Ile Maurice: Recrutements publics - Mauri-Facilities pêche dans un aquarium

L'objectif est de réduire le chômage. Mais les 2 700 emplois "créés" pour "embellir" le pays semblent plus séduire ceux qui travaillent déjà dans le privé.

Après le recrutement de 700 personnes pour le nettoyage de l'île, celui de 2 000 autres est en cours. Les 700 premières avaient été recrutées sous la National Clean-up Campaign et travaillent actuellement dans les collectivités locales sous la supervision de ces dernières. Et les 2 000 recrues, payées par Mauri-Facilities comme les 700, les suivront-elles ? "Non, nous assure-t-on chez Mauri-Facilities, on a envoyé les 700 dans les collectivités locales pour ne pas avoir à recruter des inspecteurs et autres cadres.
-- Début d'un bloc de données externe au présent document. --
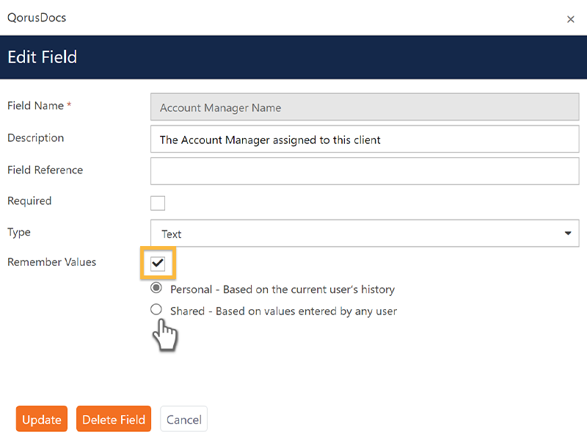The height and width of the screenshot is (448, 587).
Task: Click the Edit Field header title
Action: 43,57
Dès que nous recruterons les 2 000 personnes, nous aurons notre propre contrôle et les travailleurs iront là où nous le jugerons mieux."
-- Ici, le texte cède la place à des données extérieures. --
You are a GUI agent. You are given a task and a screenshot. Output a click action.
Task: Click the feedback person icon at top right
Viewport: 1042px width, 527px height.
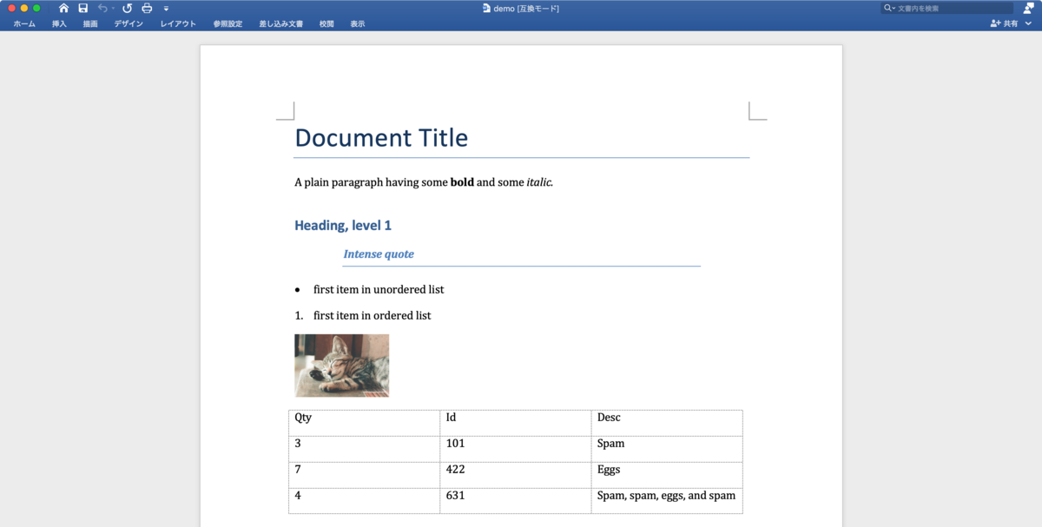click(1027, 9)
En attendant, on peut voir une partie de ces 700 personnes en train d'aider les employés municipaux de Curepipe à balayer les rues. Balaie-t-on une plus grande surface ? avons-nous demandé à un employé municipal. "Non, ni une plus grande surface ni plus souvent." Qu'est-ce qui a donc changé ? insiste-t-on. "Rien. Sauf qu'il nous manque parfois d'outils et d'équipements de protection personnelle."

Donc, pas vraiment de travaux supplémentaires effectués. Mais d'après les municipalités et conseils de district que nous avons contactés, les recrues venant de Mauri-Facilties vont aussi entretenir les jardins d'enfants, défricher les terrains abandonnés et nettoyer les drains. Nettoyer les drains ? On aura donc moins d'inondations ? Réponse d'un conseiller de district : "Je ne sais pas. Nous faisons ce que nous pouvons, car déboucher les drains requiert de gros moyens. Il faut parfois des grues pour soulever les trottoirs et des camions pour transporter les tonnes de détritus."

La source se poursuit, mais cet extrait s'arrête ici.